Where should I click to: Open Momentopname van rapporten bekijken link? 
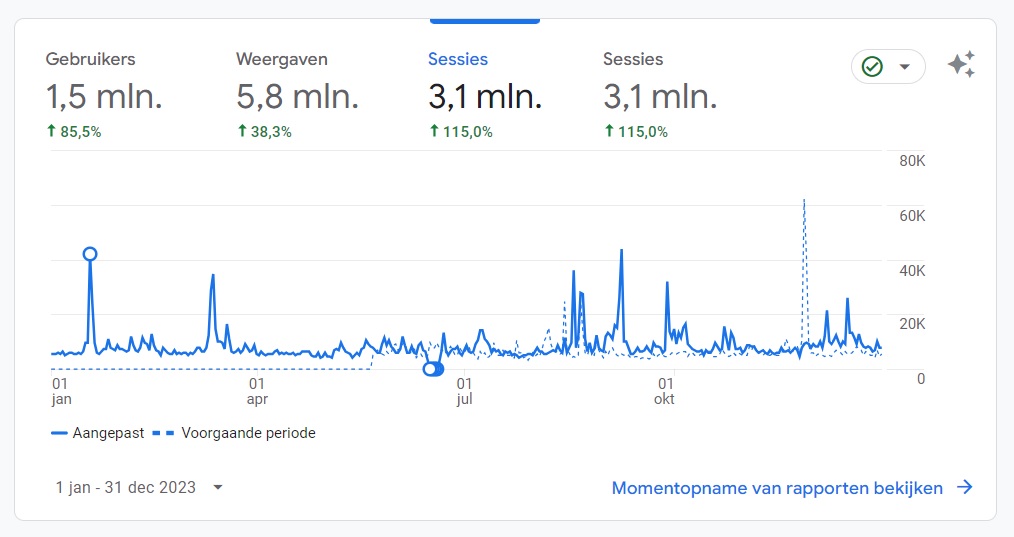(x=777, y=488)
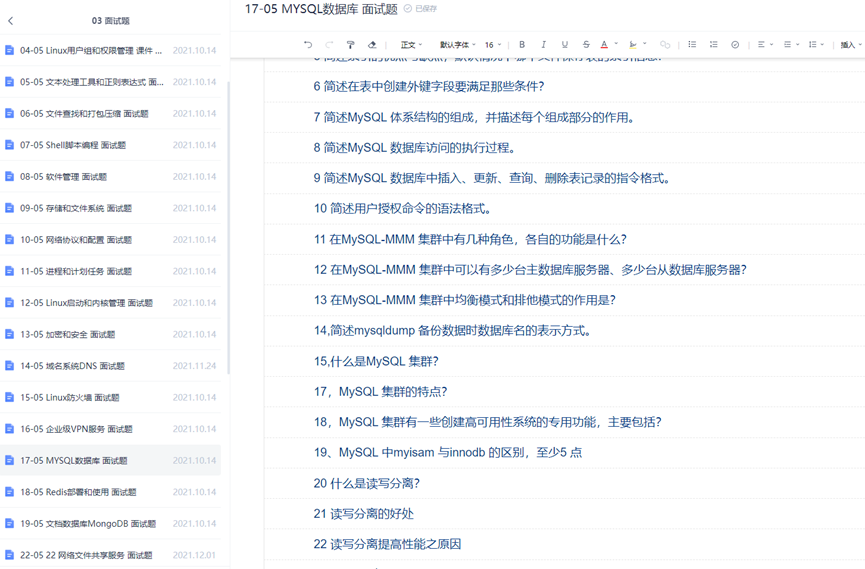865x569 pixels.
Task: Insert a numbered list
Action: click(713, 45)
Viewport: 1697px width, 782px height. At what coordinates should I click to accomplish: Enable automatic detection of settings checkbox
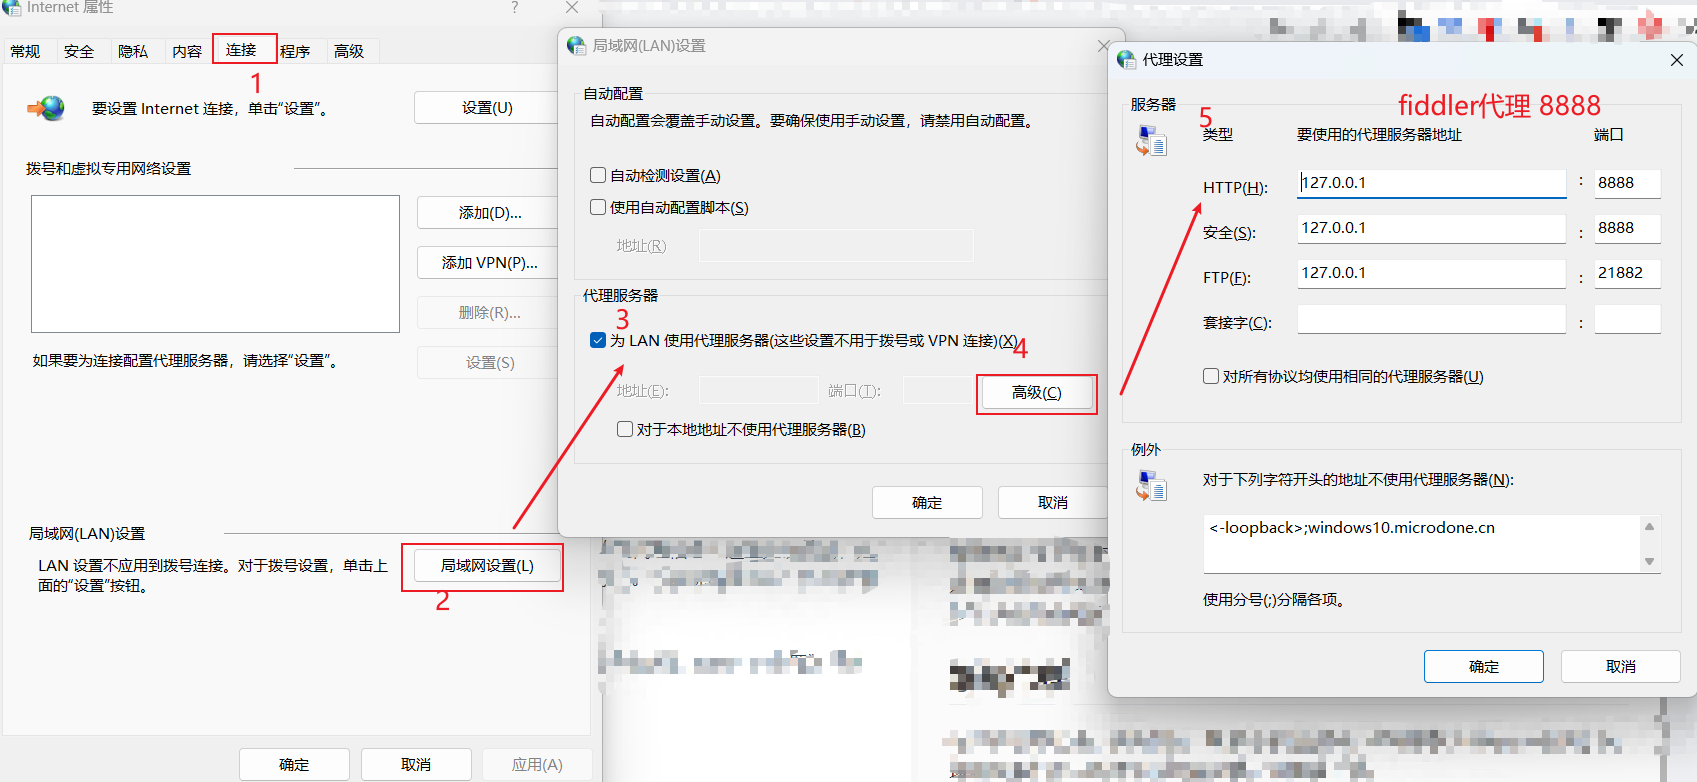pos(598,175)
************
* Brief *
Swap "checkbox" for "check box" throughout the lines above, keeping everything else the same. Leave the pictures out of your answer.

* Result below *
Where should I click to: Open Momentopname van rapporten bekijken link? 
(x=777, y=488)
865x569 pixels.
Task: Insert a numbered list
Action: click(713, 45)
Viewport: 1697px width, 782px height. At what coordinates should I click to accomplish: Enable automatic detection of settings check box
pos(598,175)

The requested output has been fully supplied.